Après avoir abandonné l’exploitation forestière jugée aujourd’hui peu rentable, Bolloré s’est lancé dans l’achat d’immenses terres réputées vierges pour se consacrer à la culture du palmier à huile. Ainsi, la plus grande plantation de palmiers à huile du Cameroun, celle de Kienké, s’étend sur 8 500 hectares. Les conditions de travail et de salaire y sont telles que les journalistes camerounais parlent d’un « Germinal sous les Tropiques ». Des milliers d’ouvriers y travaillent 6 jours par semaine, sans couverture sociale pour 22 Francs CFA par régime de 15 kg récolté. Les plus chanceux peuvent se faire jusqu’à 53 euros par mois, quand aucun intermédiaire n’oublie de les payer ! Et lorsqu’un leader improvisé – les dirigeants syndicaux sont souvent achetés – dénonce ces conditions de travail ainsi que l’insalubrité et la surpopulation des baraquements, il est arrêté par la police. Les autorités lui glissent à l’oreille « si tu continues on va te tuer ! ». Si Bolloré s’est lancé dans le palmier à huile, c’est qu’il mise sur les agrocarburants censés remplacer les énergies fossiles. Ses plantations ne cessent de grignoter sur les cultures traditionnelles (48 % des terres, en fait, ne sont pas vierges) et sur les villages dont la population est expulsée manu militari. Les principales victimes sont les « Pygmées dont certains sont entourés de toutes parts d’exploitations sur lesquelles ils n’ont pas le droit d’entrer. Ils sont forcés de vivre dans des zones marécageuses inondables où pullulent moustiques et maladies associées (paludisme, choléra) ». Ces plantations mettent en danger la souveraineté alimentaire et constituent une menace pour l’environnement. L’usine de la Socapalm à Kienké rejette une huile souillée, mélangée à des produits chimiques qui interdisent la pêche dans les cours d’eau environnants.

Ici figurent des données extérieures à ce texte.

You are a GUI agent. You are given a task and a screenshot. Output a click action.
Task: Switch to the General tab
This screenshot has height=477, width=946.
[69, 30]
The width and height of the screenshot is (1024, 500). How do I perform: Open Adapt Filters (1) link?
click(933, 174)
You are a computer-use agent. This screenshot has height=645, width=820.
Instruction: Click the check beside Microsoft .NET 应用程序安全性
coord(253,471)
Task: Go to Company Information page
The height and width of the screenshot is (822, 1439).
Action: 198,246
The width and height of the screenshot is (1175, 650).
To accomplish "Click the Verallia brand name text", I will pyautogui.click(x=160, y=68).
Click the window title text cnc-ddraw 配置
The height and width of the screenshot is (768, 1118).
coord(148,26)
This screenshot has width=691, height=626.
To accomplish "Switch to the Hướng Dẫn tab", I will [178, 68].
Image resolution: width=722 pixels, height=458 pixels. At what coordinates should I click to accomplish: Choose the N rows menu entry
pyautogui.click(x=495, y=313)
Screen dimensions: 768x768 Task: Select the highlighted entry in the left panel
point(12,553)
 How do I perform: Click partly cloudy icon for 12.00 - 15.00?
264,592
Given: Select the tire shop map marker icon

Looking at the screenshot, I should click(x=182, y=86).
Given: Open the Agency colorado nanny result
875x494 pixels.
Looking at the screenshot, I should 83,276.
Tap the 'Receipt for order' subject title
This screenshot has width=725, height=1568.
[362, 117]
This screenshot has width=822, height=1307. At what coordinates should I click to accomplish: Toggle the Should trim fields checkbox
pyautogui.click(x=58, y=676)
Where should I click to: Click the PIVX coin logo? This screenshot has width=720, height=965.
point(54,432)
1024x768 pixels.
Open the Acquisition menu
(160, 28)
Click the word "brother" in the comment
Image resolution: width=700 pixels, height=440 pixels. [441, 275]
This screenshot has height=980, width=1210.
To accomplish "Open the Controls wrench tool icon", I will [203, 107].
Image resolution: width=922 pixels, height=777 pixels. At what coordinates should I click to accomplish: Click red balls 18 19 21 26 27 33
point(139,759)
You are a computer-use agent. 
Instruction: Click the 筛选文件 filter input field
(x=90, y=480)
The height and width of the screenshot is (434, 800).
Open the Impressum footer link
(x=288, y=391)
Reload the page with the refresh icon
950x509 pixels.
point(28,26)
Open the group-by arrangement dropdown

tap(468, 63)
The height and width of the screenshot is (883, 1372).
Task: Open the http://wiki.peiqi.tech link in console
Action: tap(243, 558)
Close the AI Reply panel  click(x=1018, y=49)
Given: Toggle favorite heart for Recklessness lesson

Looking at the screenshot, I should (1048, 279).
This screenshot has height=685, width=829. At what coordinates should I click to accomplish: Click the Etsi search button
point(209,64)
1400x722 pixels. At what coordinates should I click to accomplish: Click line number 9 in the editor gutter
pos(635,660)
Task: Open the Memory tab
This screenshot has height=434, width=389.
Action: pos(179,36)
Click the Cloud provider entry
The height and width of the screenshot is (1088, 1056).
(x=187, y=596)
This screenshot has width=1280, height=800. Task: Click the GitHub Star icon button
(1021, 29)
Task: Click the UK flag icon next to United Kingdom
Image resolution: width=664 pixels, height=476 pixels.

La situation n’est guère plus enviable chez Camrail, privatisée en 1999 pour 35 ans : 3 600 salariés ont été licenciés. Les dirigeants syndicaux ont été les premières cibles, en butte à des infiltrations patronales, des mutations forcées, des licenciements punitifs et même, pour certains, des mois d’emprisonnement. Cette voie ferrée aurait dû être une colonne vertébrale favorisant l’unité des peuples du Cameroun. Mais Bolloré s’est empressé de fermer les gares les moins rentables, surtout les petites gares de voyageurs. D’où la colère des populations villageoises qui ont protesté par des marches pacifiques ou en élevant des barricades sur les rails contre « le caractère asocial de certaines restructurations et les visages inhumains de la privatisation ».

Voilà comment Bolloré apporte « progrès et bonheur » aux travailleurs et aux peuples africains. Une exploitation forcenée de la force de travail digne de la période coloniale et une répression conduite en complicité avec le pouvoir politique et le service d’ordre Bolloré pour empêcher toute organisation collective des travailleurs.